# Task objective
Make a word-for-word copy of the entries below from their first line through the line with "Screen dimensions: 492x486", and add nothing.

[Source records]

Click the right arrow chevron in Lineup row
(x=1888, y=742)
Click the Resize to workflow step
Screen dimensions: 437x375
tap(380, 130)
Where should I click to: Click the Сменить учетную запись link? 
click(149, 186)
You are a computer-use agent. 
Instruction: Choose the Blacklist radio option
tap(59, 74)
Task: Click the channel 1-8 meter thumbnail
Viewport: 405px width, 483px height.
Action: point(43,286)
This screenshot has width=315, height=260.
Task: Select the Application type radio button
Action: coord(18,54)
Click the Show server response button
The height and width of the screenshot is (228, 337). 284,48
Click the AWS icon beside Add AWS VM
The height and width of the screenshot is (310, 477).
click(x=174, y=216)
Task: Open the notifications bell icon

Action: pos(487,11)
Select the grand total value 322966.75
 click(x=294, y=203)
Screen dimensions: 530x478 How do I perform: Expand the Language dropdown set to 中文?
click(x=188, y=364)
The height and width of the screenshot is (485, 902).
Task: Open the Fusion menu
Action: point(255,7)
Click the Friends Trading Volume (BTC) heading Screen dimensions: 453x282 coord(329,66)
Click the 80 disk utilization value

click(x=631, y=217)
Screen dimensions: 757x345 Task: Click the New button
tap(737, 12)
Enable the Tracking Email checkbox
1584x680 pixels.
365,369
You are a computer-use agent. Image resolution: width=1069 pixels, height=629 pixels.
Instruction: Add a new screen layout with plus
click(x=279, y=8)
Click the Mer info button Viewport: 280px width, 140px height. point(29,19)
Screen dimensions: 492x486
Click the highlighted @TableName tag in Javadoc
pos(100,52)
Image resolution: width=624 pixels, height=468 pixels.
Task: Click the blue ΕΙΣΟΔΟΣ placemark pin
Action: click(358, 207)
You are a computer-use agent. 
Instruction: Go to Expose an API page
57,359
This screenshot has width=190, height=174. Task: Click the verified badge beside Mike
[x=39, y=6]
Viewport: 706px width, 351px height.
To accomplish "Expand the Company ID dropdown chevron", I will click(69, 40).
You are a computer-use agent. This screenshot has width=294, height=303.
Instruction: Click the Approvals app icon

[/Source records]

# Solution to the problem
Click the right arrow chevron in Lineup row
(x=1888, y=742)
Click the Resize to workflow step
Screen dimensions: 437x375
tap(380, 130)
Where should I click to: Click the Сменить учетную запись link? 
click(149, 186)
You are a computer-use agent. 
Instruction: Choose the Blacklist radio option
tap(59, 74)
Task: Click the channel 1-8 meter thumbnail
Viewport: 405px width, 483px height.
Action: point(43,286)
This screenshot has width=315, height=260.
Task: Select the Application type radio button
Action: coord(18,54)
Click the Show server response button
The height and width of the screenshot is (228, 337). 284,48
Click the AWS icon beside Add AWS VM
The height and width of the screenshot is (310, 477).
click(x=174, y=216)
Task: Open the notifications bell icon

Action: pos(487,11)
Select the grand total value 322966.75
 click(x=294, y=203)
Screen dimensions: 530x478 How do I perform: Expand the Language dropdown set to 中文?
click(x=188, y=364)
The height and width of the screenshot is (485, 902).
Task: Open the Fusion menu
Action: point(255,7)
Click the Friends Trading Volume (BTC) heading Screen dimensions: 453x282 coord(329,66)
Click the 80 disk utilization value

click(x=631, y=217)
Screen dimensions: 757x345 Task: Click the New button
tap(737, 12)
Enable the Tracking Email checkbox
1584x680 pixels.
365,369
You are a computer-use agent. Image resolution: width=1069 pixels, height=629 pixels.
Instruction: Add a new screen layout with plus
click(x=279, y=8)
Click the Mer info button Viewport: 280px width, 140px height. point(29,19)
Screen dimensions: 492x486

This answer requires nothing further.